Saved data entries:
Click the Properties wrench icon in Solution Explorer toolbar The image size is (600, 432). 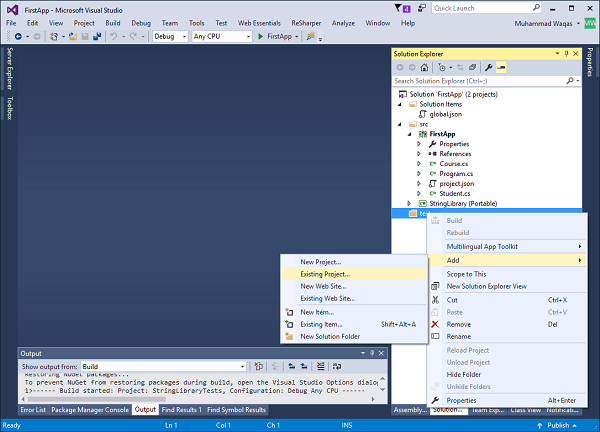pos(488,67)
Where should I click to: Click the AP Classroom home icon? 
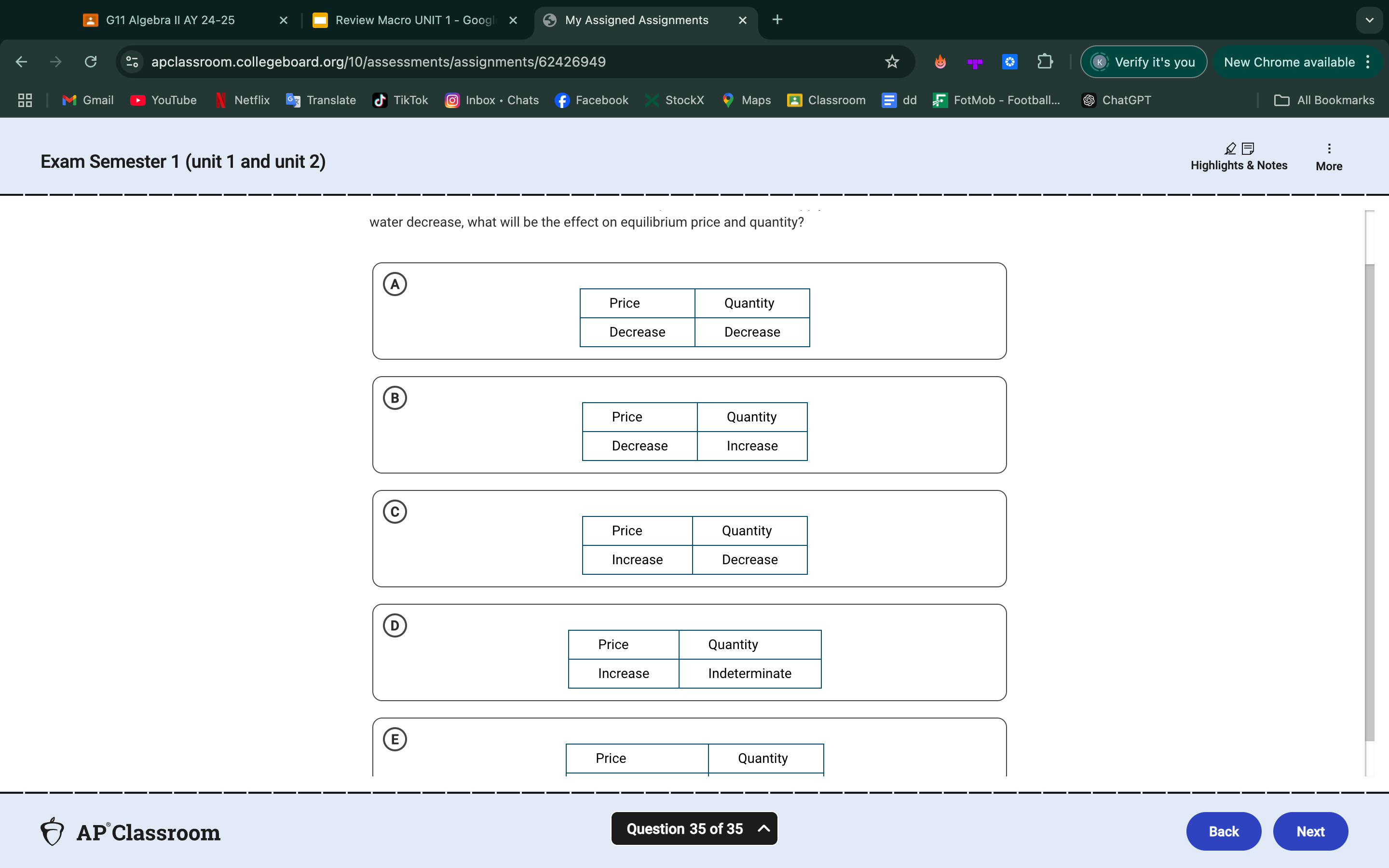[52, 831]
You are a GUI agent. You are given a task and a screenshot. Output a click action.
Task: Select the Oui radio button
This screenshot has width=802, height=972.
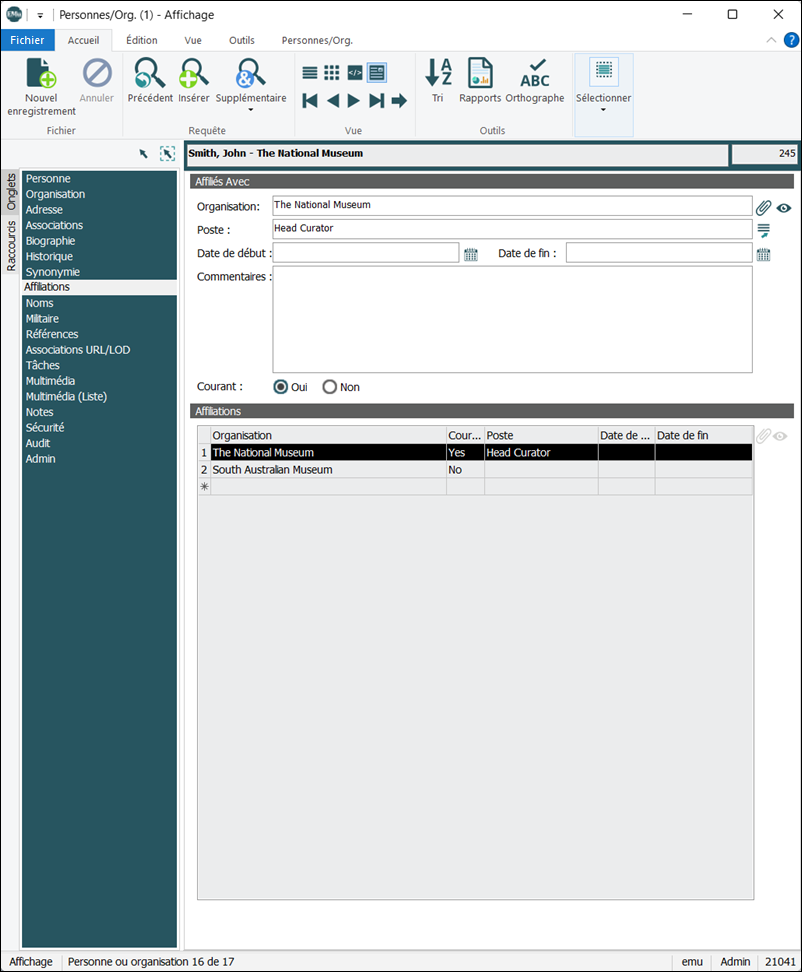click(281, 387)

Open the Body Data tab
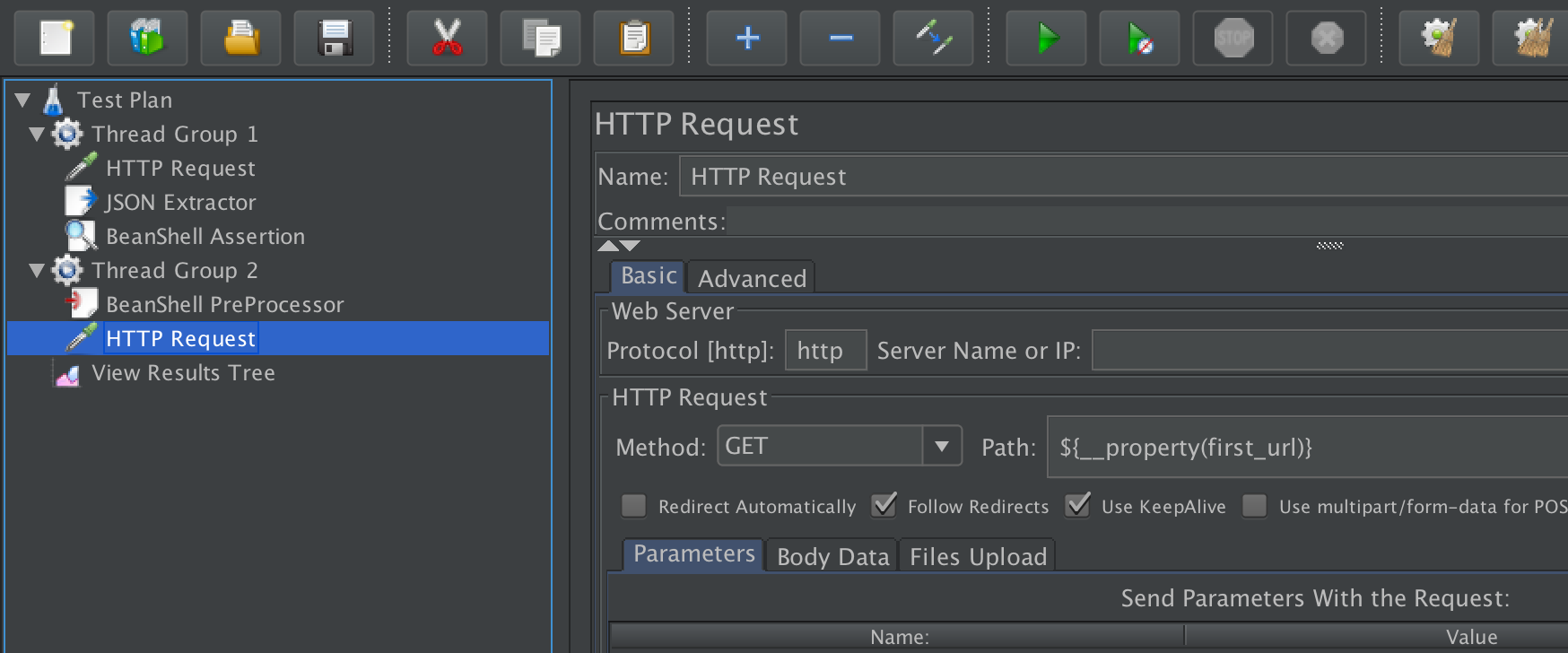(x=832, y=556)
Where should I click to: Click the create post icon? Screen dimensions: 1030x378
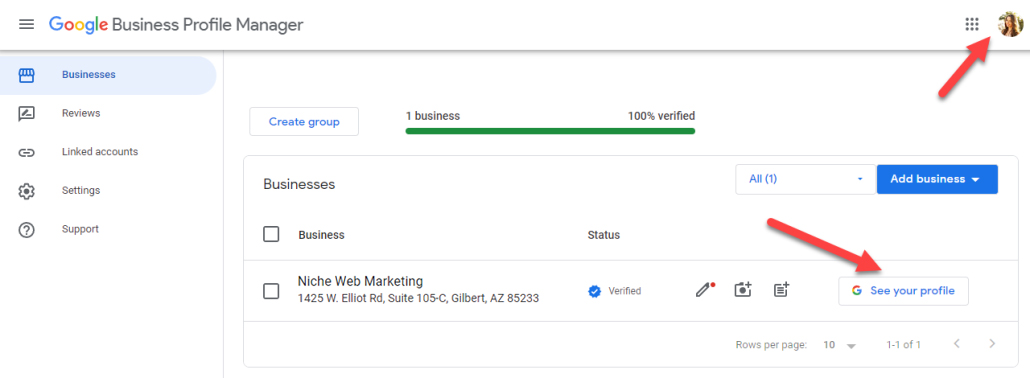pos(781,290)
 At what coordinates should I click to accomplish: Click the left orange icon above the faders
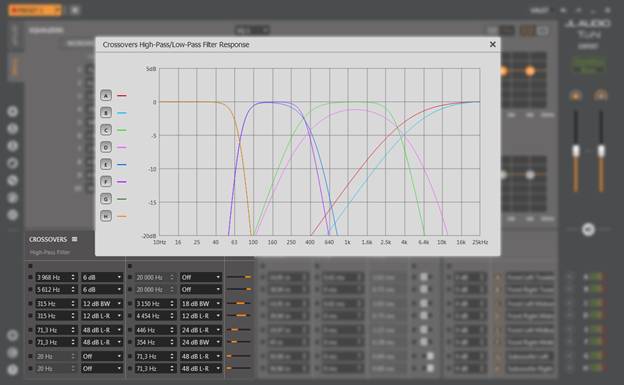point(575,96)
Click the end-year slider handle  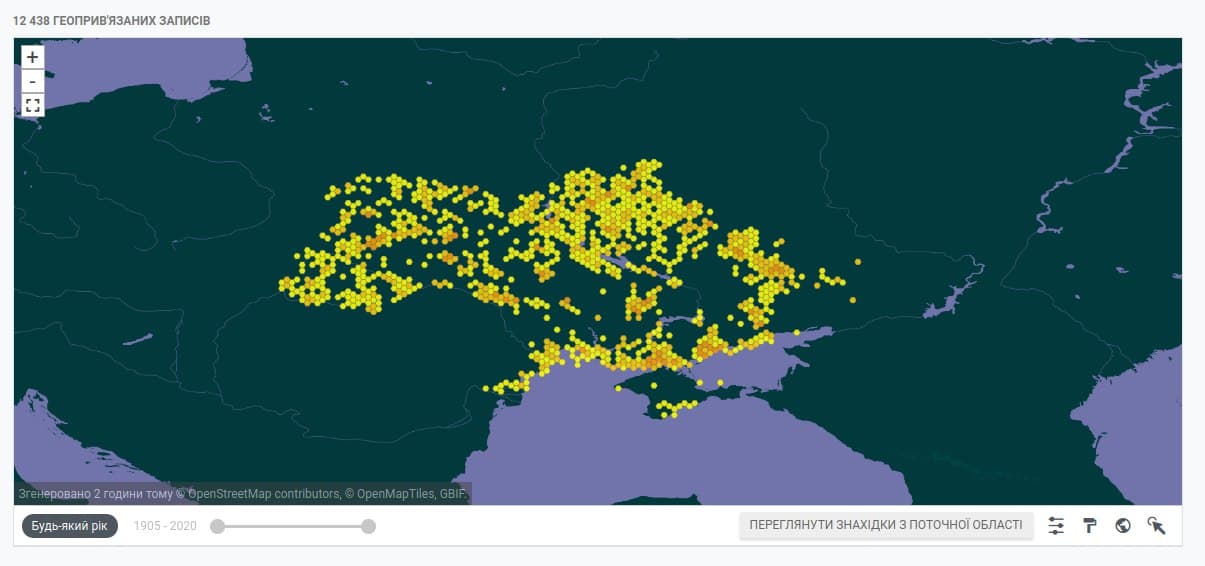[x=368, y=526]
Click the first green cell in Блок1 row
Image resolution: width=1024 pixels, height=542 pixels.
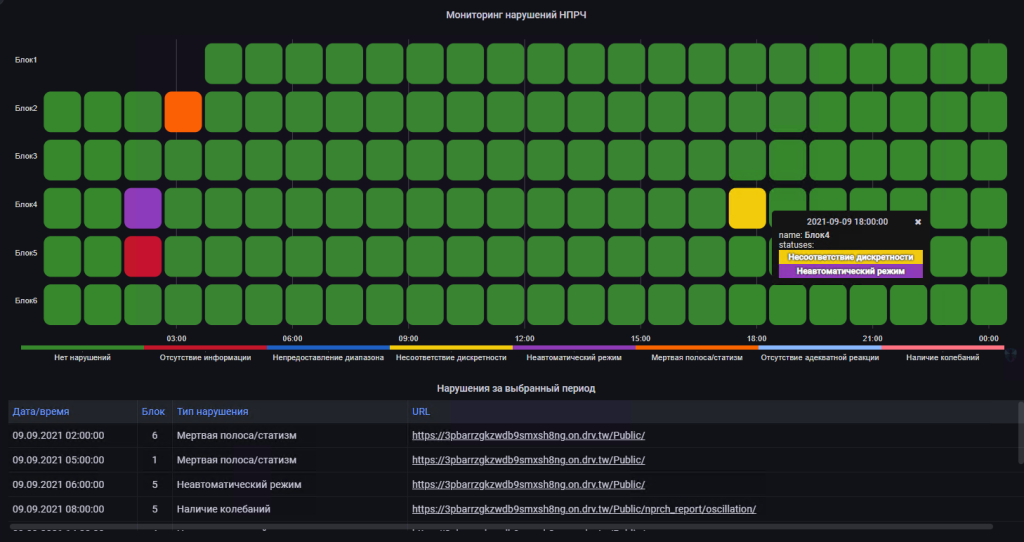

What needs to be done:
Return the lines exactly, from the one containing "Click the first green cell in Блок1 row" through the last line above, including both ends and excluding every picture.

Result for this exercise:
Click the first green cell in Блок1 row
Image resolution: width=1024 pixels, height=542 pixels.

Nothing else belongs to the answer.